» **Problem statement**
Each line of the listing that contains "agent" should be found and copied.

» **Data excerpts**
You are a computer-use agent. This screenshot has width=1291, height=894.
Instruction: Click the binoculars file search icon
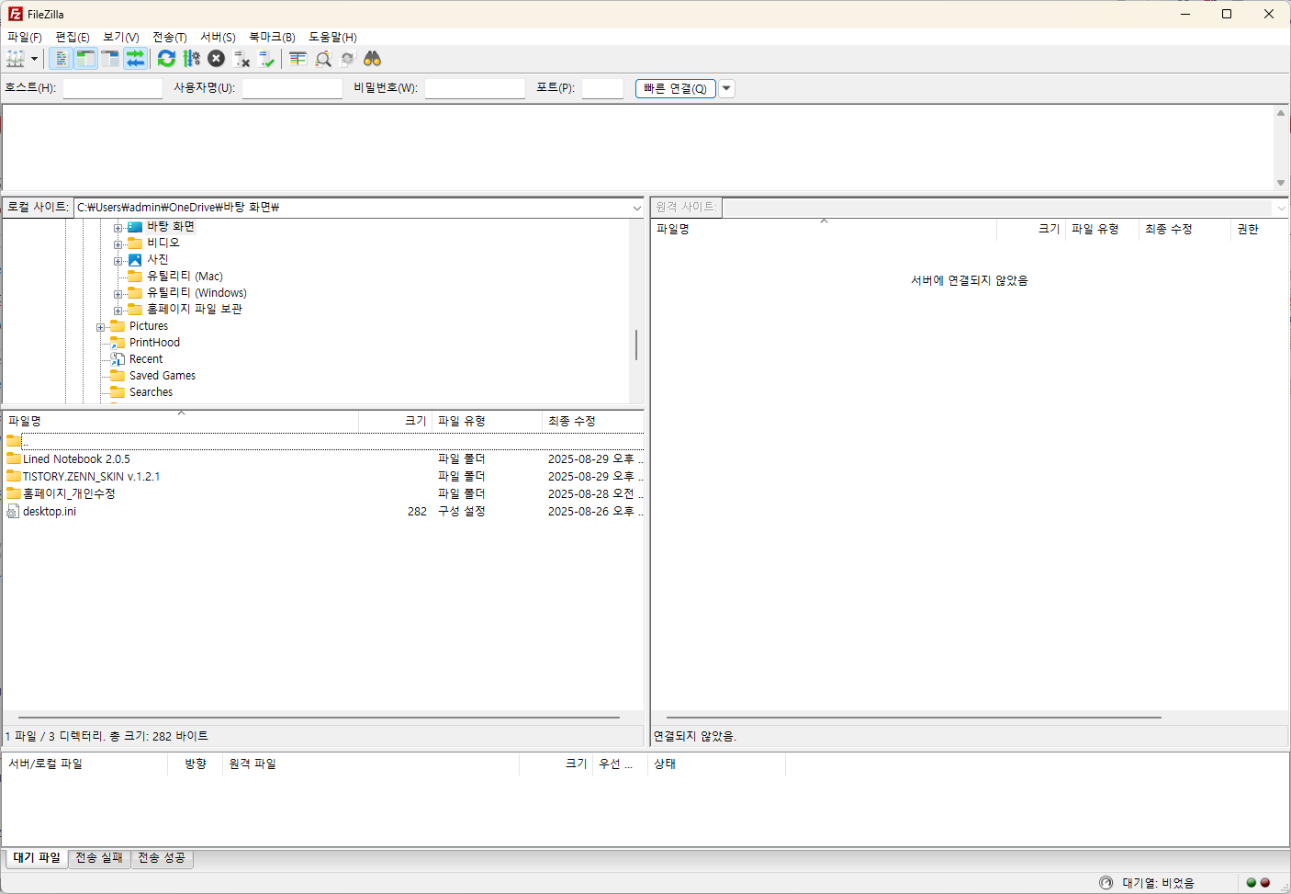[x=372, y=59]
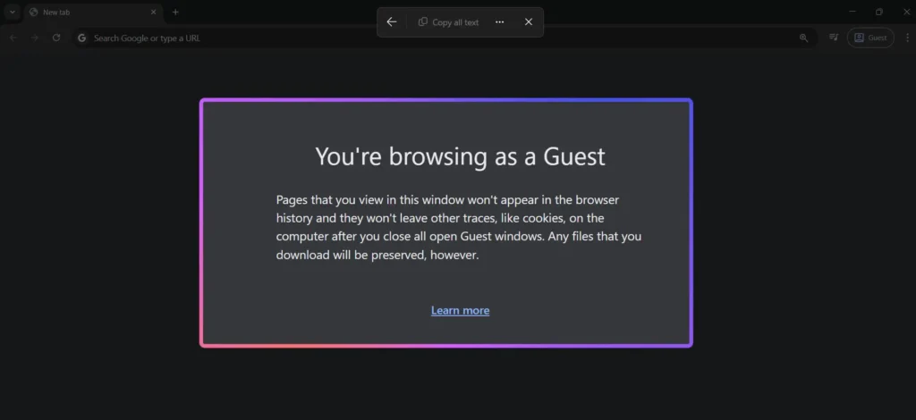
Task: Close the New tab tab
Action: pos(154,13)
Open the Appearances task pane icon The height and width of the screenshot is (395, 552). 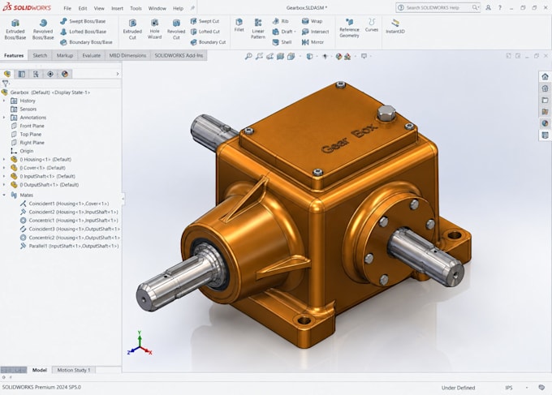[545, 123]
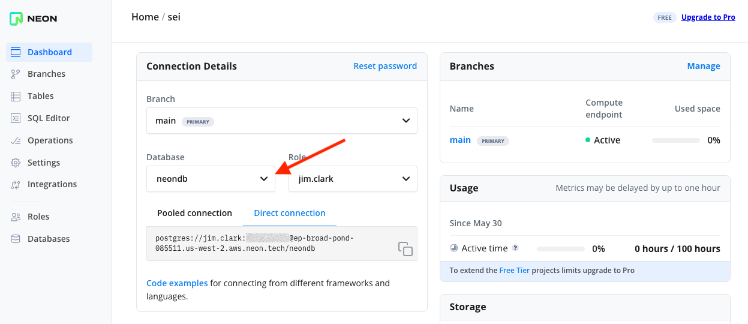Viewport: 748px width, 324px height.
Task: Click the Operations sidebar icon
Action: point(16,140)
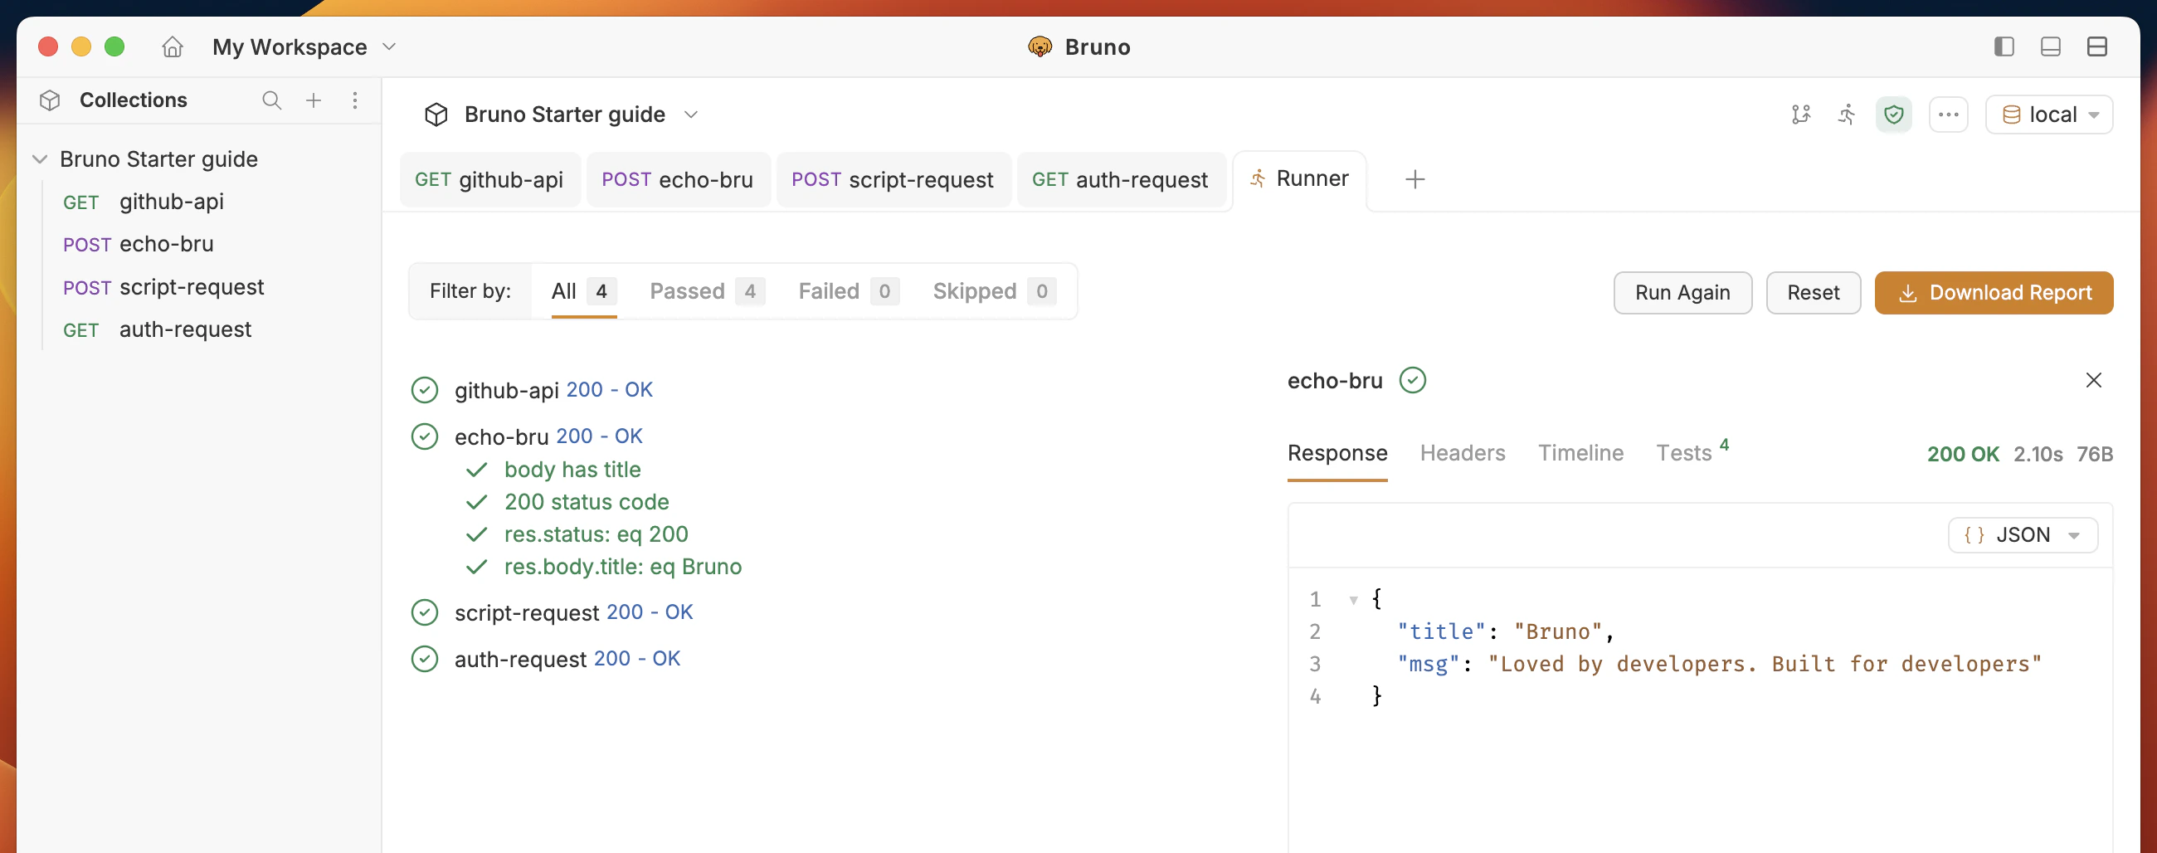Toggle the bottom panel layout icon

click(x=2051, y=47)
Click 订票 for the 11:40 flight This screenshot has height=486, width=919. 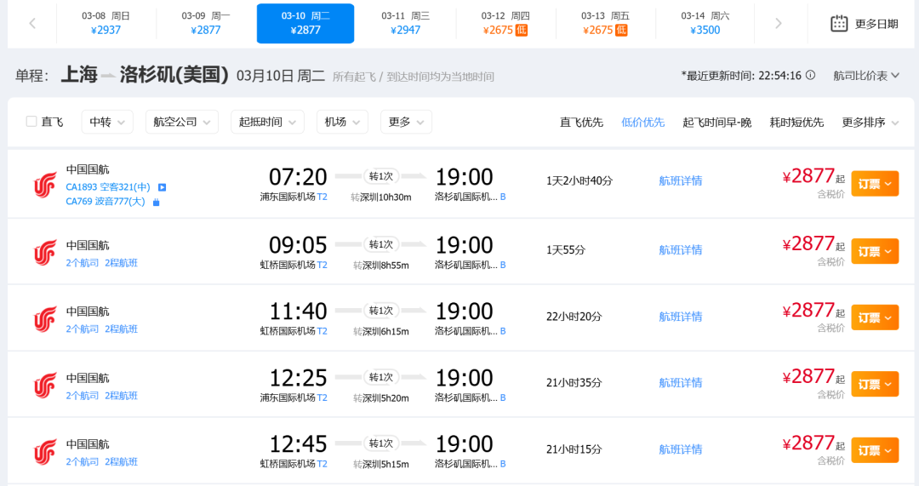(874, 317)
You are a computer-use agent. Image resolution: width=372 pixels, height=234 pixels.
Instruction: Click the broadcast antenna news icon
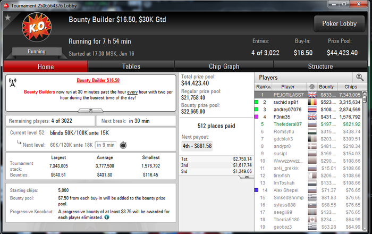pyautogui.click(x=12, y=82)
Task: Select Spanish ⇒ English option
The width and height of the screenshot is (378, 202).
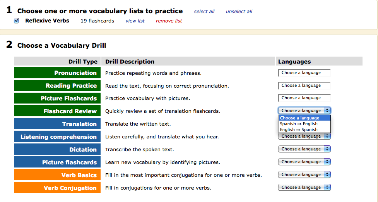Action: [x=299, y=124]

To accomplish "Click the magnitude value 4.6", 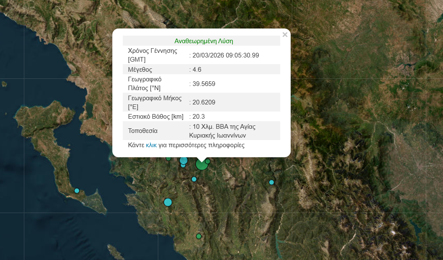I will tap(196, 70).
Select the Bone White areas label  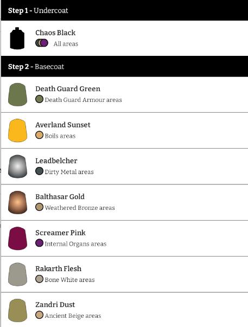pyautogui.click(x=69, y=280)

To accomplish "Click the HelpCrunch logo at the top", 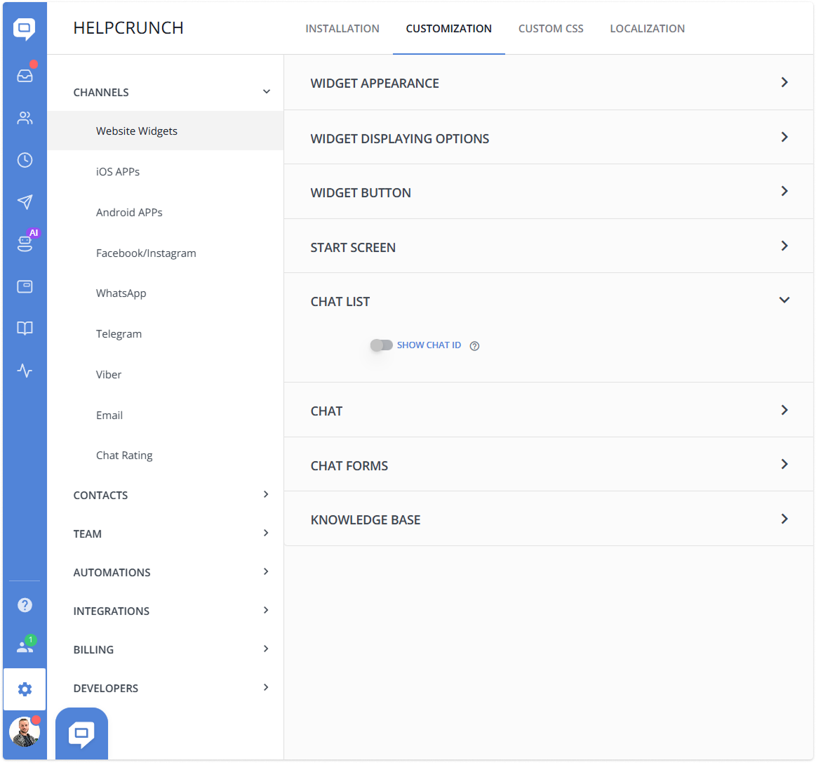I will pyautogui.click(x=128, y=27).
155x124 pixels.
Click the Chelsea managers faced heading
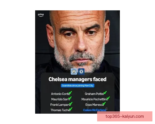78,79
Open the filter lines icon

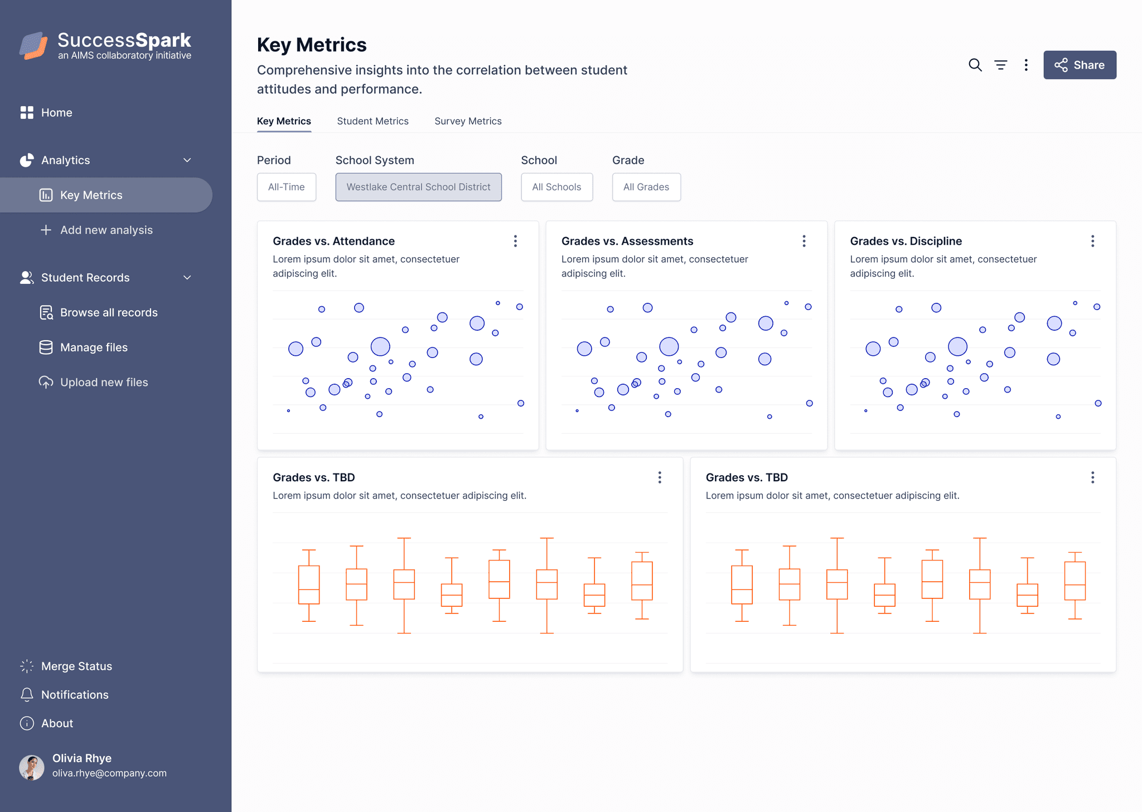[x=1001, y=65]
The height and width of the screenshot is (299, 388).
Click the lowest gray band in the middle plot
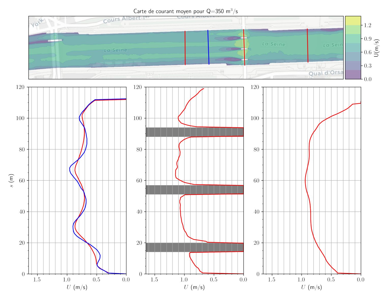195,247
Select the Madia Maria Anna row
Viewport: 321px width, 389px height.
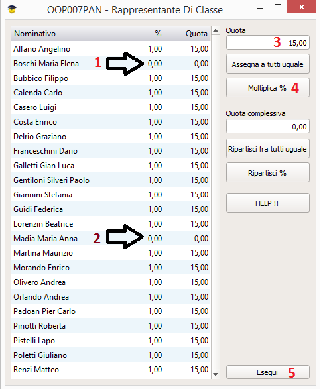[x=111, y=238]
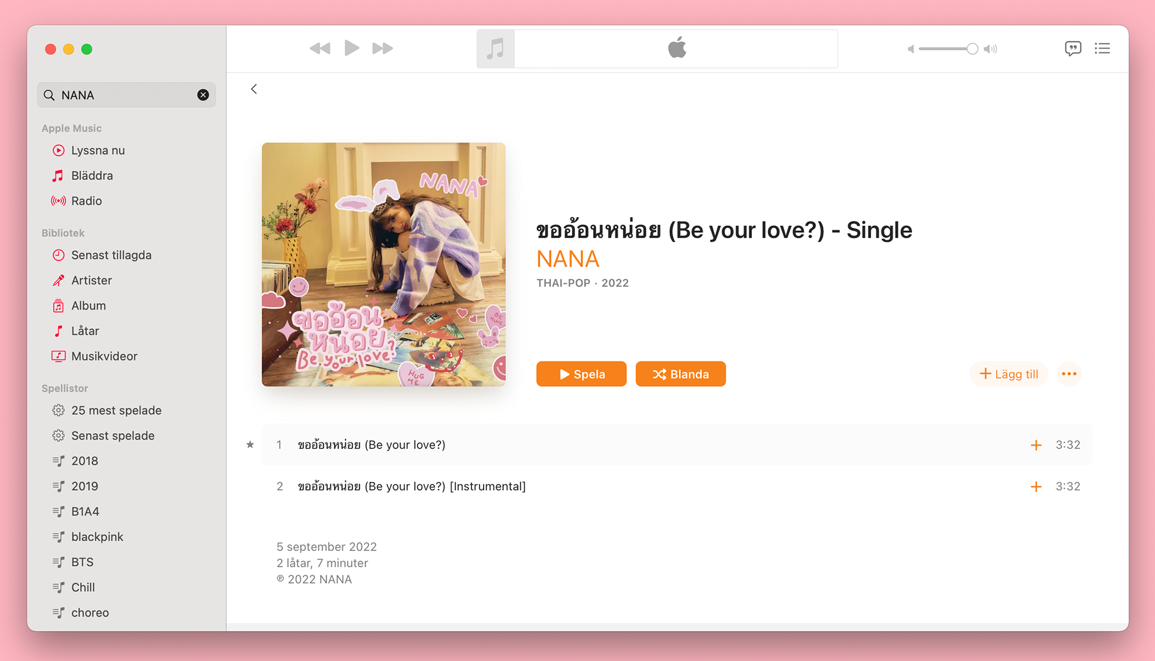The image size is (1155, 661).
Task: Show the Up Next queue list
Action: pyautogui.click(x=1102, y=48)
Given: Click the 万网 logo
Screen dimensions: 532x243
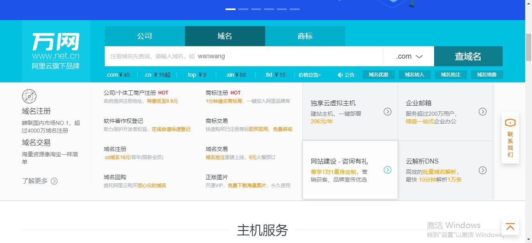Looking at the screenshot, I should point(55,43).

» **Response to this task**
You are a computer-use agent. This screenshot has width=1291, height=894.
You are a computer-use agent. Image resolution: width=372 pixels, height=234 pixels.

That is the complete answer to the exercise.